The big question, of course, is how far they can go. Is it just a title challenge, or are we really talking about Liverpool becoming champions again in Klopp’s final season? The German, perhaps predictably, sidestepped that question. “All that matters is where we are from a performance point of view – and today we saw that.”
This is actually the real significance of a fixture that had been built up as another seismic Liverpool-City game but ended somewhat unsatisfactorily. There was no climax. Rather than settling anything, though, it set a pace.
After months where Liverpool looked so promising but questions persisted over how good they actually were, we now have a definitive answer. They were able to come back against City and dominate the game with many senior players missing. That is a big step.
They have become the team to beat… except for the fact that Arsenal are still ahead of them. And, once this duel between two great rivals was out of the way, thoughts properly turned to the fact that this really looks like the Premier League’s first proper three-way race in a decade. Both managers were asked about the prospect, with neither having experienced it before.
It is something new even for them. That creates even more excitement from a sense of uncertainty. They won’t just be looking to each other. Guardiola initially had a curious response when asked whether that posed a different challenge.
“You are not going to undermine our previous Premier Leagues,” he said, before again mentioning “credit”.
That whole debate is something that seems to have increasingly agitated the Catalan of late, and it’s hard not to wonder whether it’s linked to all the praise for the departing Klopp.
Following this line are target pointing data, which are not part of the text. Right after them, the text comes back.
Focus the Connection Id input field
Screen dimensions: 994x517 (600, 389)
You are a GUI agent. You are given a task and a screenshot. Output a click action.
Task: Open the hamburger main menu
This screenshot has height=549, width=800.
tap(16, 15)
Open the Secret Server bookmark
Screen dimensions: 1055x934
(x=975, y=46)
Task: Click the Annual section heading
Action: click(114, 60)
The German himself simply ruminated on whether he’d ever been involved in a three-way race and concluded he had not.
Where both managers were relaying exactly the same message, though, was in effusive praise of the other challenger. Both were glowing about Arsenal.
Guardiola enthused about how Mikel Arteta’s side “need 25 minutes to go 3-0 up”, in reference to the way they’ve just blown sides away of late. Klopp picked up that theme, talking about how Arsenal are ‘firing on all cylinders”.
He then added “City is City”, which is a simple three words but is maybe the most relevant point in all of this.
What he meant is that it’s known Guardiola’s side can get over 85 points at will – usually more – so this is the standard the other two have to reach. That’s the decisive factor in the entire race. That is also why Klopp took such satisfaction from this result, but particularly the performance. It was an assertion of quality. Arsenal are meanwhile indicating they can accelerate from last season; that they have genuinely gone to another level.
Whether it’s enough remains to be seen, but it’s all certainly sufficient for another staple of proper title races. Klopp asked the media after this 1-1 how many matches are left. There are 10.
That is generally the point where the title race becomes the title run-in, and everyone starts looking to the remaining fixtures to figure out where points might be dropped.
It is often a futile exercise but it adds to the entertainment of it all. Certain fixtures are marked. One now looms above the rest. It is one where it will be Klopp sitting back, to watch City and Arsenal go at it on Easter Sunday.
We’ll get closer to the full picture, and closer to the title itself.